Ministers have failed to protect the public from abuse of data privacy laws by undermining the role of the information watchdog, a report to Government claims.

Last year alone, the Information Commissioner carried out a record 8,000 investigations into alleged breaches of the law, mostly involving organisations wrongly disclosing confidential data to third parties.

But Elizabeth France, in a report to the Home Office covering the period from March to December 2000, alleges that, by undermining her role as Information Commissioner and ignoring her calls for criminal penalties against wrongdoers, Government ministers have "hindered the protection of the public".

Ms France's report was submitted to the Government more than a year ago but has only just been published.

She also accuses the Government of sacrificing "better regulation for minimum regulation" in the way that it has decided to implement any data protection legislation across this country.

She also alleges that unnecessary restrictions placed on her job were "inconsistent" with the principles of open government and that the Government may not be honouring its data protection obligations under European law.

The commissioner, who will stand down from her high-profile post in November, wants the Government to increase the powers of the job so that her successor can bring criminal prosecutions against those who flagrantly breach the law.

Ms France has repeatedly challenged what she called the cult of secrecy in the civil service, business and MI5 since she took up the post seven years ago.
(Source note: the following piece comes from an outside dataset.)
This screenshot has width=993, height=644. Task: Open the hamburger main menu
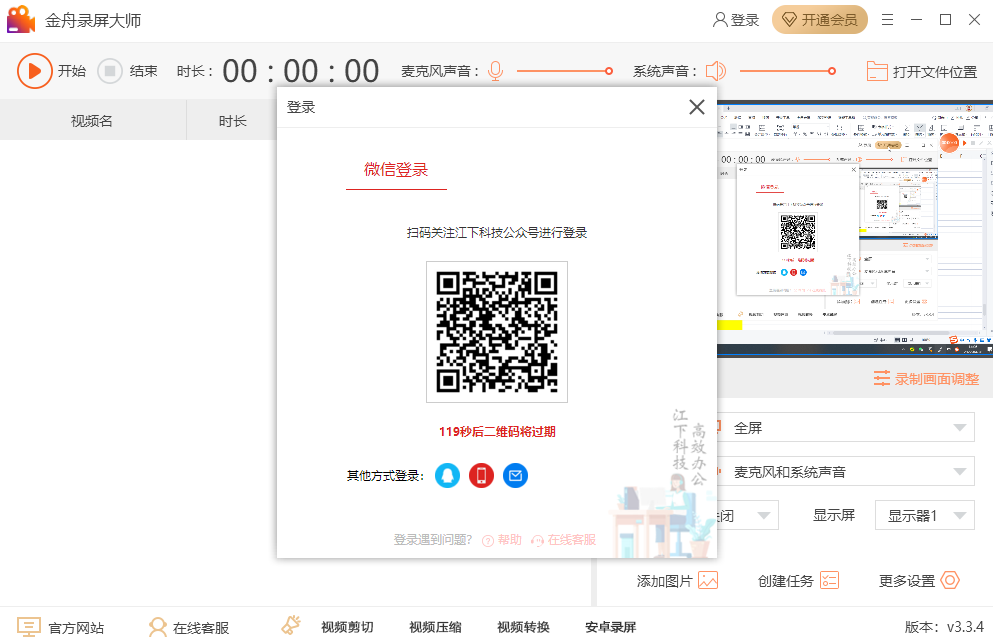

In her report she also singles out internet trading as one of the worst examples of illegal disclosure of personal financial details.

Ms France says in her report: "There have been several instances of inadequate security as a result of which the personal details of customers have been disclosed on a website. If the data controller has wilfully or negligently failed to secure the website but does so following the breach, there is no penalty the commissioner can impose."

In a recent complaint to the commission, police files identifying 11 alleged paedophiles and their victims given to a Bristol University research project were later found on a personal computer that was sold to a member of the public.

The abuse victims and their families had no idea the sensitive details had been released to the university by police. The information, including testimonies and transcripts of police interviews, was given to the university law department for a study into how evidence was gathered in cases of child abuse.

In another complaint received by the commissioner, school pupils who were given holiday work experience at their local authority offices were able to find out about their teachers' employment records.

The commisioner's report concludes: "There is much that the commissioner welcomes in the new law ... but this submission necessarily concentrates on what she sees as the deficiencies."

A spokesman for the commissioner said that Ms France had presented her report to the Home Office more than 12 months ago but it was only published after responsibility for data protection passed to the Lord Chancellor's Department.

The Data Protection Act 1998 came into force almost two years ago. Ms France's report was part of an appraisal of the impact of the new law which will be sent to the European Commission for its own report on the implementation of the EC Data Protection Directive.